• [TASK INSTRUCTIONS] For the entries that follow, restate word for word the line containing "Task: Select Telegram筛选 in the sidebar", the line containing "Open the BlackBox", and every line that lies between them.

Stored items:
_ _ _

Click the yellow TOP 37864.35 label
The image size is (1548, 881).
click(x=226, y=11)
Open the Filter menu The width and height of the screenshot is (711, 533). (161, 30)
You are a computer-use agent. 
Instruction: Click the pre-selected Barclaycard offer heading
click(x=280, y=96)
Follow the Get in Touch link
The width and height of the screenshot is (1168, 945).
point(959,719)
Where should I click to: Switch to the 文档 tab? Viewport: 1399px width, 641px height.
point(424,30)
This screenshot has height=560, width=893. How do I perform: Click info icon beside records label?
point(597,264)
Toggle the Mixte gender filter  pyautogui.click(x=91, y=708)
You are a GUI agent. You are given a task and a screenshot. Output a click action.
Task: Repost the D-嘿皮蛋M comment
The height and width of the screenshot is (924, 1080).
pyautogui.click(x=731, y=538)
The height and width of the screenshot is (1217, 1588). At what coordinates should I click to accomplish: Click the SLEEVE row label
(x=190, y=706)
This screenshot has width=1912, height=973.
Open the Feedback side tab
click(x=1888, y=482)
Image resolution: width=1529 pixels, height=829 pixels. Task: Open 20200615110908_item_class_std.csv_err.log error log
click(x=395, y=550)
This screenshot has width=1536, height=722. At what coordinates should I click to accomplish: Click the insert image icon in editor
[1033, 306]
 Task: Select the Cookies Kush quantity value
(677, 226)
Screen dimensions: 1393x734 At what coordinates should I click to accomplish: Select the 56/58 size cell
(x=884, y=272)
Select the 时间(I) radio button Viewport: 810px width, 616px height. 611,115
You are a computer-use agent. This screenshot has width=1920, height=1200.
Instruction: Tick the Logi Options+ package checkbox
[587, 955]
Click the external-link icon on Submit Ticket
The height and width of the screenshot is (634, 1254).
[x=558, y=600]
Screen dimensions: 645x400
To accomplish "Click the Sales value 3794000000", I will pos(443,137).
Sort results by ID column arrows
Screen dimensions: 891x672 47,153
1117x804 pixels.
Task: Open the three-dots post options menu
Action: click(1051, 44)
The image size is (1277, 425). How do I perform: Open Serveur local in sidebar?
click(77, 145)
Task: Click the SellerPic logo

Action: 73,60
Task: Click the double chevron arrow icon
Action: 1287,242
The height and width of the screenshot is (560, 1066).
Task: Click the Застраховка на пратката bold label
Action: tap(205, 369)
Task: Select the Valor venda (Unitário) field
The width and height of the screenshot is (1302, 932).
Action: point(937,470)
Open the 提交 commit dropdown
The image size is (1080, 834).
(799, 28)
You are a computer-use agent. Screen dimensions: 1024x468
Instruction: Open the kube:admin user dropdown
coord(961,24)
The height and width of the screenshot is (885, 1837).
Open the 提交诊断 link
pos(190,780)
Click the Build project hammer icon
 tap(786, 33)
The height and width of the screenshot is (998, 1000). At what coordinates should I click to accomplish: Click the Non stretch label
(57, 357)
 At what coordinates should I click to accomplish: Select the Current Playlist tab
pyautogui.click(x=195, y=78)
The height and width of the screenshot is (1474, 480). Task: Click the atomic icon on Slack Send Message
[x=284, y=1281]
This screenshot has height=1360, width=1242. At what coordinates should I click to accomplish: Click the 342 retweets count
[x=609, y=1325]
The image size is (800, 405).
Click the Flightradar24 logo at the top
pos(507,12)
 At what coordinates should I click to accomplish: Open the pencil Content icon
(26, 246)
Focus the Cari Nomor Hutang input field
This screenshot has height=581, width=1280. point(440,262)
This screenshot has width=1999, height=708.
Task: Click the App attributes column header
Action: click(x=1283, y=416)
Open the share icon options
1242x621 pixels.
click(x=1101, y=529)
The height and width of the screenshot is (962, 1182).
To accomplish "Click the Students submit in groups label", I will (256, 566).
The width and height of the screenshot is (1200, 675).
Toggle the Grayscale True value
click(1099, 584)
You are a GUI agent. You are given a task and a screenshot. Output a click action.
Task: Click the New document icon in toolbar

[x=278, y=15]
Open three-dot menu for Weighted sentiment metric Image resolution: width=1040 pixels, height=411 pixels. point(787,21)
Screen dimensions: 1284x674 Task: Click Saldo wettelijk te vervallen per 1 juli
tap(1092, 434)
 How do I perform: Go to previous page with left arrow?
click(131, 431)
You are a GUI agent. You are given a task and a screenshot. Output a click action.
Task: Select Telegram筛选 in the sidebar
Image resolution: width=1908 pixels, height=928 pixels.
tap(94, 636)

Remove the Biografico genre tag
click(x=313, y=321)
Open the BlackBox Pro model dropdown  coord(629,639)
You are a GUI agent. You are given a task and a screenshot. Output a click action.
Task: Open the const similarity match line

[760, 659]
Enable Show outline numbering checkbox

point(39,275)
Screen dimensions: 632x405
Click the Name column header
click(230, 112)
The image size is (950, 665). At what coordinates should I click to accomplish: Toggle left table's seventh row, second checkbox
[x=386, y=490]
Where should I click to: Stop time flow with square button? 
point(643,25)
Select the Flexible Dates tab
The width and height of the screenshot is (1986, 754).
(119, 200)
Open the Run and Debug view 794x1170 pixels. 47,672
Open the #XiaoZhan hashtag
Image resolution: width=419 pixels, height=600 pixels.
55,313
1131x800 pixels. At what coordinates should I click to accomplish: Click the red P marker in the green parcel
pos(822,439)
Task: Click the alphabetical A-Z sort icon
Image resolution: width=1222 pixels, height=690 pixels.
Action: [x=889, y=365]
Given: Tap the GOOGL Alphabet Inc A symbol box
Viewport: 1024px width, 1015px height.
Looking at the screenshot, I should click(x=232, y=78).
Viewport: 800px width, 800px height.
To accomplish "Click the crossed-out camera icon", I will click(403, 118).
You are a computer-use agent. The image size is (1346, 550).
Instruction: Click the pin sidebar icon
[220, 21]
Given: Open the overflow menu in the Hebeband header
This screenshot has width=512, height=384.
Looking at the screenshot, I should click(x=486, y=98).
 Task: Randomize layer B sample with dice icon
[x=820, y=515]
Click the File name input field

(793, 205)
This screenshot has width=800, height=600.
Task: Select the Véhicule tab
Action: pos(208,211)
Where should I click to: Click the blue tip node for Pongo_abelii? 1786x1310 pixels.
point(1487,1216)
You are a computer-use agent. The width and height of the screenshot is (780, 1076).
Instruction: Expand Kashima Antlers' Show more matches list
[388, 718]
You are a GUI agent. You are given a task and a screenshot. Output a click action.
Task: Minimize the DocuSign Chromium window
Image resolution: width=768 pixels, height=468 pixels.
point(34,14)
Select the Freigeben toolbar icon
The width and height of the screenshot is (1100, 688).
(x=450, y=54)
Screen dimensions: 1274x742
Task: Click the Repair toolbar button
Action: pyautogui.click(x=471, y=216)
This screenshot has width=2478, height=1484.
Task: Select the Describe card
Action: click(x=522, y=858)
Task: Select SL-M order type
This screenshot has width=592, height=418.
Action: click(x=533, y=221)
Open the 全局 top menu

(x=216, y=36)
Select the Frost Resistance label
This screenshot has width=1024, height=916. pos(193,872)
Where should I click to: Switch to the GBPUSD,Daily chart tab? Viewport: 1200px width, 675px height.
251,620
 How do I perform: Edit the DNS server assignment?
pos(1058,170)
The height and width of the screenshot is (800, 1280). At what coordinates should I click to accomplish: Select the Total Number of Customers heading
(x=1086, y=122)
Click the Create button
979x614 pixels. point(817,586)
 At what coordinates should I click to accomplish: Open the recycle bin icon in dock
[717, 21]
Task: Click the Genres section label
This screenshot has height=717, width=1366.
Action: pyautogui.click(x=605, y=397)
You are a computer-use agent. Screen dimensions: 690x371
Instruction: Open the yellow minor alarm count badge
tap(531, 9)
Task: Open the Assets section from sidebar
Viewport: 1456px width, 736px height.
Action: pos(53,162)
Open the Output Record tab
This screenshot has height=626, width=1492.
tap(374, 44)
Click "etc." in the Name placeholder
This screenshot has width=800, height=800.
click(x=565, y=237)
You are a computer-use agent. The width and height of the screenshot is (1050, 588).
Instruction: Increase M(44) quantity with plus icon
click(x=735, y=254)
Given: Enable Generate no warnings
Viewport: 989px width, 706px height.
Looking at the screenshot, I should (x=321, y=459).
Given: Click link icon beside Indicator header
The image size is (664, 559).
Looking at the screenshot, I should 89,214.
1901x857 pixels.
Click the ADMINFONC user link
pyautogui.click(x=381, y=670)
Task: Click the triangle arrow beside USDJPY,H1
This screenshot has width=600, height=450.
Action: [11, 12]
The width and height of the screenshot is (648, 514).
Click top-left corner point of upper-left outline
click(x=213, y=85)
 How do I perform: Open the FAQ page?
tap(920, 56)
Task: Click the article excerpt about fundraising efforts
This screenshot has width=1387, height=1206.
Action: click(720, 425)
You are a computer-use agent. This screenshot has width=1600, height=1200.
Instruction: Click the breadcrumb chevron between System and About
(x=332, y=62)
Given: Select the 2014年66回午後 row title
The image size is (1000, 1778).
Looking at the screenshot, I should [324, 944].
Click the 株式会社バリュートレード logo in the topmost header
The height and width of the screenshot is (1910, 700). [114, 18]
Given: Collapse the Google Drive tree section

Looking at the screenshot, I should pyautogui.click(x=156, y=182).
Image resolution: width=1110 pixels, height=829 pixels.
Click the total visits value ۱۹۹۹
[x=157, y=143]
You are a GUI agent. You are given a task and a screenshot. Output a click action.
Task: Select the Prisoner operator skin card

_ _ _

• [ANSWER TO THE PROBLEM]
Task: Select Telegram筛选 in the sidebar
Image resolution: width=1908 pixels, height=928 pixels.
tap(94, 636)

Remove the Biografico genre tag
click(x=313, y=321)
Open the BlackBox Pro model dropdown  coord(629,639)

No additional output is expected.